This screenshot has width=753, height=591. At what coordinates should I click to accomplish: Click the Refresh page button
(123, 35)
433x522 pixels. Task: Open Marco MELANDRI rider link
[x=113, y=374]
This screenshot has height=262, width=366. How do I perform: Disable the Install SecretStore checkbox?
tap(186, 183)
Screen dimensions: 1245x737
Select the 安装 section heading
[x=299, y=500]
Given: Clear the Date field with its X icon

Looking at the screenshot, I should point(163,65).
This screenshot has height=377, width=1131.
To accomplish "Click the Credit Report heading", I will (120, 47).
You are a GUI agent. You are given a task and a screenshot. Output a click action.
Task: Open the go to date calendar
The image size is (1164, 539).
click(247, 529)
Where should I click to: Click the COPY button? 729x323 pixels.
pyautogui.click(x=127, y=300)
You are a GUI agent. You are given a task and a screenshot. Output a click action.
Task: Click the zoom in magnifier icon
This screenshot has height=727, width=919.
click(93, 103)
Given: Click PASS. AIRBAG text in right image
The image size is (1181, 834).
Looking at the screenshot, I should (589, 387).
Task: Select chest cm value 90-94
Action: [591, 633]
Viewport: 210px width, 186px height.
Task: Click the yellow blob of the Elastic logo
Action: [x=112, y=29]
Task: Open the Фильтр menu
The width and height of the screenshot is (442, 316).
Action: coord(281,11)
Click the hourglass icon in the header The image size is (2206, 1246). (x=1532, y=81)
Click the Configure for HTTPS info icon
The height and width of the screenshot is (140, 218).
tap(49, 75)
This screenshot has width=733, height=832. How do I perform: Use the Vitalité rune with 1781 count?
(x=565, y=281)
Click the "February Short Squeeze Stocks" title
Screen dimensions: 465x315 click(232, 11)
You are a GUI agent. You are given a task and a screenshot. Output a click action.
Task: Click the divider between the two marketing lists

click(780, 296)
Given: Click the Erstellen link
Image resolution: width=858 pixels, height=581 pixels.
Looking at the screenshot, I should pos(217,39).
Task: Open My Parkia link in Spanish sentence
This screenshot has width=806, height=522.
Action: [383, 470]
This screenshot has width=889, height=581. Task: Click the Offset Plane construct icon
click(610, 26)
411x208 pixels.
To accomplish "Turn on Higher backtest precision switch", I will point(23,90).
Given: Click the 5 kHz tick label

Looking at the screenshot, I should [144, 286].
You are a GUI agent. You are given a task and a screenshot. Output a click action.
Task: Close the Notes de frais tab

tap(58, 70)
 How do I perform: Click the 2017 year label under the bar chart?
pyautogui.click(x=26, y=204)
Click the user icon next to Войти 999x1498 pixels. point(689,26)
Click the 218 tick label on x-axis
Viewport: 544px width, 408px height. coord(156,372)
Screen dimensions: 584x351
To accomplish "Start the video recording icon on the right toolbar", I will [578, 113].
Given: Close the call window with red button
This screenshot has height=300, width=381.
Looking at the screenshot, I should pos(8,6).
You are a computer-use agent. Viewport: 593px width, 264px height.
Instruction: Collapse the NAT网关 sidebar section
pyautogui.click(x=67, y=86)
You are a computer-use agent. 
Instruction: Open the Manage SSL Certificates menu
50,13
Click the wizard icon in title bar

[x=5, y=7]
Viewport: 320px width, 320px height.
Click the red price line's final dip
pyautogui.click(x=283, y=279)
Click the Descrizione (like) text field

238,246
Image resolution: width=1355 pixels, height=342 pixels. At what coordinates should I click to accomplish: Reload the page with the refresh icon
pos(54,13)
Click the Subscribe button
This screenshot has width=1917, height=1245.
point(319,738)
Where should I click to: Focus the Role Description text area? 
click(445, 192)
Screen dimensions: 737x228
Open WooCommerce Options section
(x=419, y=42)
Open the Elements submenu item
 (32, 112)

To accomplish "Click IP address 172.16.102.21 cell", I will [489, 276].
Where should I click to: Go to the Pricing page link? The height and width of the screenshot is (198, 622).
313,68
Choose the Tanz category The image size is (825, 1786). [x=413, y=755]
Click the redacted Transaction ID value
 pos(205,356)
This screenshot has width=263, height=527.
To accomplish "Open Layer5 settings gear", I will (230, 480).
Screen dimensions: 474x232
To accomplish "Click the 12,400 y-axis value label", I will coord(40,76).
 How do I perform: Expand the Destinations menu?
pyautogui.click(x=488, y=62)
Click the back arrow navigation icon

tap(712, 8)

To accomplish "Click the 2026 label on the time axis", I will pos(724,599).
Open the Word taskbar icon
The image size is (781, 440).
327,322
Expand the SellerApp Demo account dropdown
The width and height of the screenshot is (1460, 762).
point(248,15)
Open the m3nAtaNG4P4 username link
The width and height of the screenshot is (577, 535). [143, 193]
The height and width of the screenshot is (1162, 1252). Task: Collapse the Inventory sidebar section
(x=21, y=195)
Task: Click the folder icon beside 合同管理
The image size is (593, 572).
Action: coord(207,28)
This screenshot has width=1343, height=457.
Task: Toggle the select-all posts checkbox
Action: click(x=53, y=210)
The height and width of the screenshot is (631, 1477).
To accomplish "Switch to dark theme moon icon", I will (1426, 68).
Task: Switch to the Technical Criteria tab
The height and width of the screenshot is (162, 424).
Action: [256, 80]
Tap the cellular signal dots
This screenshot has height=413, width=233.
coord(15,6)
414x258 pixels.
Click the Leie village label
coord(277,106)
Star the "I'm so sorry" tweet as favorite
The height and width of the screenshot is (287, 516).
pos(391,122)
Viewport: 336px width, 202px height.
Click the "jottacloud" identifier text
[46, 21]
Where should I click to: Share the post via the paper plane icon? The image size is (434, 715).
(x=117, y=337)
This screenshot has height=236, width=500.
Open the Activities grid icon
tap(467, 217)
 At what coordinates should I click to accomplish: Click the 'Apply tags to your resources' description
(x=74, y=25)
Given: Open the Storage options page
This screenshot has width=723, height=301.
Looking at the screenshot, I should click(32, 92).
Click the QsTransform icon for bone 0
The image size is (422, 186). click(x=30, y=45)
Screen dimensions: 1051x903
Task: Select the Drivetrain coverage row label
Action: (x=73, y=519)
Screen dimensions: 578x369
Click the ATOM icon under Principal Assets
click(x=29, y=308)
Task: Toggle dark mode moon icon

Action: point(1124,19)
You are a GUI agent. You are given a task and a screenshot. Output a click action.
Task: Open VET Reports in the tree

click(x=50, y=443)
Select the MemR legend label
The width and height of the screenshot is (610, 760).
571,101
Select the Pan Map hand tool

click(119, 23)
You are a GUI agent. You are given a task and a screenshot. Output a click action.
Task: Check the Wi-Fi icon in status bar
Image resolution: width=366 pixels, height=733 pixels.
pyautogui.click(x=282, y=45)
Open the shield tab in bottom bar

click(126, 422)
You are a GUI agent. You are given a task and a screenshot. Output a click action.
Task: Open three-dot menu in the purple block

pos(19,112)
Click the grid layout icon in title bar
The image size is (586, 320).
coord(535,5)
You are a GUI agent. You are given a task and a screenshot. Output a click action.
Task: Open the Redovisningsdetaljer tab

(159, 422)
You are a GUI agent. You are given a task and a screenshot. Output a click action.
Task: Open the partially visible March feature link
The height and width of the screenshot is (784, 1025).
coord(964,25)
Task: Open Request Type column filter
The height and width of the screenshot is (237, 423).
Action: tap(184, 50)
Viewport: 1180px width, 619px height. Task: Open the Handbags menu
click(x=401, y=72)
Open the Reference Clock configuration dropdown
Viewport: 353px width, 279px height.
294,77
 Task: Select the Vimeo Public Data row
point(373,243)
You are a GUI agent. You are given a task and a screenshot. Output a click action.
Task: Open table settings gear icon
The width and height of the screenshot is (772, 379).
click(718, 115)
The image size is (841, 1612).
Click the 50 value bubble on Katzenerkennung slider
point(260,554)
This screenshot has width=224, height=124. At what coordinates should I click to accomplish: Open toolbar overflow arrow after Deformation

# # # # # # #

> _ABOUT THIS TASK_
Quote every line of the data, word for word.

> _OUTPUT FOR THIS EXERCISE_
This screenshot has width=753, height=591. At what coordinates should I click to accomplish: Click the Refresh page button
(123, 35)
433x522 pixels. Task: Open Marco MELANDRI rider link
[x=113, y=374]
This screenshot has height=262, width=366. How do I perform: Disable the Install SecretStore checkbox?
tap(186, 183)
Screen dimensions: 1245x737
Select the 安装 section heading
[x=299, y=500]
Given: Clear the Date field with its X icon

Looking at the screenshot, I should point(163,65).
This screenshot has height=377, width=1131.
To accomplish "Click the Credit Report heading", I will (120, 47).
You are a GUI agent. You are given a task and a screenshot. Output a click action.
Task: Open the go to date calendar
The image size is (1164, 539).
click(247, 529)
Where should I click to: Click the COPY button? 729x323 pixels.
pyautogui.click(x=127, y=300)
You are a GUI agent. You are given a task and a screenshot. Output a click action.
Task: Click the zoom in magnifier icon
This screenshot has height=727, width=919.
click(93, 103)
Given: Click PASS. AIRBAG text in right image
The image size is (1181, 834).
Looking at the screenshot, I should (589, 387).
Task: Select chest cm value 90-94
Action: [591, 633]
Viewport: 210px width, 186px height.
Task: Click the yellow blob of the Elastic logo
Action: [x=112, y=29]
Task: Open the Фильтр menu
The width and height of the screenshot is (442, 316).
Action: coord(281,11)
Click the hourglass icon in the header The image size is (2206, 1246). (x=1532, y=81)
Click the Configure for HTTPS info icon
The height and width of the screenshot is (140, 218).
tap(49, 75)
This screenshot has width=733, height=832. How do I perform: Use the Vitalité rune with 1781 count?
(x=565, y=281)
Click the "February Short Squeeze Stocks" title
Screen dimensions: 465x315 click(232, 11)
You are a GUI agent. You are given a task and a screenshot. Output a click action.
Task: Click the divider between the two marketing lists

click(780, 296)
Given: Click the Erstellen link
Image resolution: width=858 pixels, height=581 pixels.
Looking at the screenshot, I should pos(217,39).
Task: Open My Parkia link in Spanish sentence
This screenshot has width=806, height=522.
Action: [383, 470]
This screenshot has width=889, height=581. Task: Click the Offset Plane construct icon
click(610, 26)
411x208 pixels.
To accomplish "Turn on Higher backtest precision switch", I will point(23,90).
Given: Click the 5 kHz tick label

Looking at the screenshot, I should [144, 286].
You are a GUI agent. You are given a task and a screenshot. Output a click action.
Task: Close the Notes de frais tab

tap(58, 70)
 How do I perform: Click the 2017 year label under the bar chart?
pyautogui.click(x=26, y=204)
Click the user icon next to Войти 999x1498 pixels. point(689,26)
Click the 218 tick label on x-axis
Viewport: 544px width, 408px height. coord(156,372)
Screen dimensions: 584x351
To accomplish "Start the video recording icon on the right toolbar", I will [578, 113].
Given: Close the call window with red button
This screenshot has height=300, width=381.
Looking at the screenshot, I should pos(8,6).
You are a computer-use agent. Viewport: 593px width, 264px height.
Instruction: Collapse the NAT网关 sidebar section
pyautogui.click(x=67, y=86)
You are a computer-use agent. 
Instruction: Open the Manage SSL Certificates menu
50,13
Click the wizard icon in title bar

[x=5, y=7]
Viewport: 320px width, 320px height.
Click the red price line's final dip
pyautogui.click(x=283, y=279)
Click the Descrizione (like) text field

238,246
Image resolution: width=1355 pixels, height=342 pixels. At what coordinates should I click to accomplish: Reload the page with the refresh icon
pos(54,13)
Click the Subscribe button
This screenshot has width=1917, height=1245.
point(319,738)
Where should I click to: Focus the Role Description text area? 
click(445, 192)
Screen dimensions: 737x228
Open WooCommerce Options section
(x=419, y=42)
Open the Elements submenu item
 (32, 112)

To accomplish "Click IP address 172.16.102.21 cell", I will [489, 276].
Where should I click to: Go to the Pricing page link? The height and width of the screenshot is (198, 622).
313,68
Choose the Tanz category The image size is (825, 1786). [x=413, y=755]
Click the redacted Transaction ID value
 pos(205,356)
This screenshot has width=263, height=527.
To accomplish "Open Layer5 settings gear", I will (230, 480).
Screen dimensions: 474x232
To accomplish "Click the 12,400 y-axis value label", I will coord(40,76).
 How do I perform: Expand the Destinations menu?
pyautogui.click(x=488, y=62)
Click the back arrow navigation icon

tap(712, 8)

To accomplish "Click the 2026 label on the time axis", I will pos(724,599).
Open the Word taskbar icon
The image size is (781, 440).
327,322
Expand the SellerApp Demo account dropdown
The width and height of the screenshot is (1460, 762).
point(248,15)
Open the m3nAtaNG4P4 username link
The width and height of the screenshot is (577, 535). [143, 193]
The height and width of the screenshot is (1162, 1252). Task: Collapse the Inventory sidebar section
(x=21, y=195)
Task: Click the folder icon beside 合同管理
The image size is (593, 572).
Action: coord(207,28)
This screenshot has width=1343, height=457.
Task: Toggle the select-all posts checkbox
Action: click(x=53, y=210)
The height and width of the screenshot is (631, 1477).
To accomplish "Switch to dark theme moon icon", I will (1426, 68).
Task: Switch to the Technical Criteria tab
The height and width of the screenshot is (162, 424).
Action: [256, 80]
Tap the cellular signal dots
This screenshot has height=413, width=233.
coord(15,6)
414x258 pixels.
Click the Leie village label
coord(277,106)
Star the "I'm so sorry" tweet as favorite
The height and width of the screenshot is (287, 516).
pos(391,122)
Viewport: 336px width, 202px height.
Click the "jottacloud" identifier text
[46, 21]
Where should I click to: Share the post via the paper plane icon? The image size is (434, 715).
(x=117, y=337)
This screenshot has height=236, width=500.
Open the Activities grid icon
tap(467, 217)
 At what coordinates should I click to accomplish: Click the 'Apply tags to your resources' description
(x=74, y=25)
Given: Open the Storage options page
This screenshot has width=723, height=301.
Looking at the screenshot, I should click(32, 92).
Click the QsTransform icon for bone 0
The image size is (422, 186). click(x=30, y=45)
Screen dimensions: 1051x903
Task: Select the Drivetrain coverage row label
Action: (x=73, y=519)
Screen dimensions: 578x369
Click the ATOM icon under Principal Assets
click(x=29, y=308)
Task: Toggle dark mode moon icon

Action: point(1124,19)
You are a GUI agent. You are given a task and a screenshot. Output a click action.
Task: Open VET Reports in the tree

click(x=50, y=443)
Select the MemR legend label
The width and height of the screenshot is (610, 760).
571,101
Select the Pan Map hand tool

click(119, 23)
You are a GUI agent. You are given a task and a screenshot. Output a click action.
Task: Check the Wi-Fi icon in status bar
Image resolution: width=366 pixels, height=733 pixels.
pyautogui.click(x=282, y=45)
Open the shield tab in bottom bar

click(126, 422)
You are a GUI agent. You are given a task and a screenshot. Output a click action.
Task: Open three-dot menu in the purple block

pos(19,112)
Click the grid layout icon in title bar
The image size is (586, 320).
coord(535,5)
You are a GUI agent. You are given a task and a screenshot. Output a click action.
Task: Open the Redovisningsdetaljer tab

(159, 422)
You are a GUI agent. You are given a task and a screenshot. Output a click action.
Task: Open the partially visible March feature link
The height and width of the screenshot is (784, 1025).
coord(964,25)
Task: Open Request Type column filter
The height and width of the screenshot is (237, 423).
Action: tap(184, 50)
Viewport: 1180px width, 619px height. Task: Open the Handbags menu
click(x=401, y=72)
Open the Reference Clock configuration dropdown
Viewport: 353px width, 279px height.
294,77
 Task: Select the Vimeo Public Data row
point(373,243)
You are a GUI agent. You are given a task and a screenshot. Output a click action.
Task: Open table settings gear icon
The width and height of the screenshot is (772, 379).
click(718, 115)
The image size is (841, 1612).
Click the 50 value bubble on Katzenerkennung slider
point(260,554)
This screenshot has width=224, height=124. At what coordinates should I click to accomplish: Open toolbar overflow arrow after Deformation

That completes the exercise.